═══ Document segment

MILWAUKEE -- On the morning of July 5th, a white van left Fox Lake Correctional Institution. In the back, Matthew Schechter, a Milwaukee man with a history of sex crimes.
As a young man in the late '80s, he had sex with two teenage girls; in the mid-'90s, forceful sexual assaults on adult women. After 22 years in prison, he’s getting out, his time served.
No one wants a sex offender like Matt Schechter living next door to them, and it’s certainly understandable. Municipalities across the state have codified this with ordinances that restrict where offenders can live. But are those restrictions really keeping you safe?
Four hours after leaving Fox Lake, Matt Schechter walks out of the state building on 6th Street -- his first steps into freedom after 22 years. Where those steps will lead him, he doesn't know. The prison van left him here to be processed by parole and fitted with a GPS monitor.
"They didn't have any answers for me,” Matt says. “No housing options. Just, 'We're gonna put you on this GPS bracelet, and good luck.’ That's all they told me," Schechter said.
The maze he will try to navigate over the next 48 hours spotlights serious issues with sex offender residency requirements in Wisconsin. By state law, sex offenders have to return to the county in which they lived when they committed their crime. For Matt, that's Milwaukee. However, there are 19 municipalities in Milwaukee county, each with different restrictions on where he can live -- various buffer zones around areas children might be -- schools, parks, daycares and so on. No one has given him any information on what those rules are, and he knows one wrong move can put him back in prison.
After stopping at a bank to cash a check his father in Germany sent him to get started, he boards a bus for Walmart.
"I feel pretty anxious and nervous," he says as the bus rolls south on 27th Street. "I probably only have enough to get by for a few days," Schechter said.

══════

Assignment -> Write out, word for word, the part of the report on Matthew Schechter's release from prison that opens with "As a young man" and closes with "his time served.".

═══ Extracted information

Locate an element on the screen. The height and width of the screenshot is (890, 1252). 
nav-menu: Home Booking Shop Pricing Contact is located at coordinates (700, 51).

══════
═══ Extracted information

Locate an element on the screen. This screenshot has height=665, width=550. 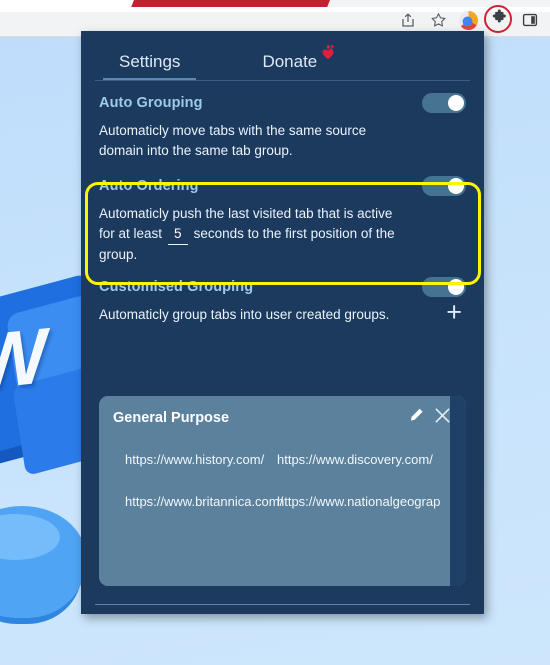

══════
═══ Extracted information

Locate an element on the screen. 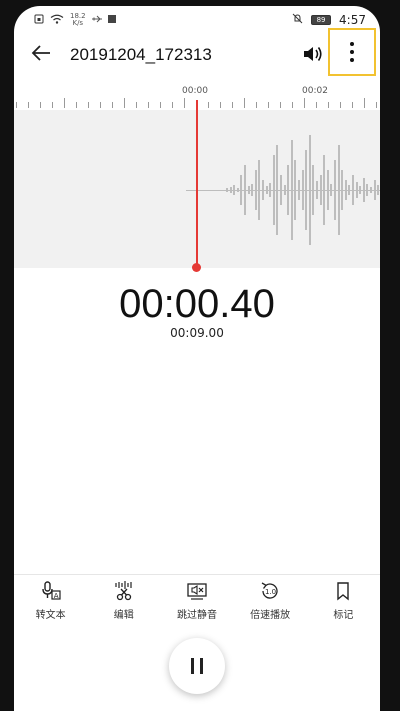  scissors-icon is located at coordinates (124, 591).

══════

Written solution ->
As a young man in the late '80s, he had sex with two teenage girls; in the mid-'90s, forceful sexual assaults on adult women. After 22 years in prison, he’s getting out, his time served.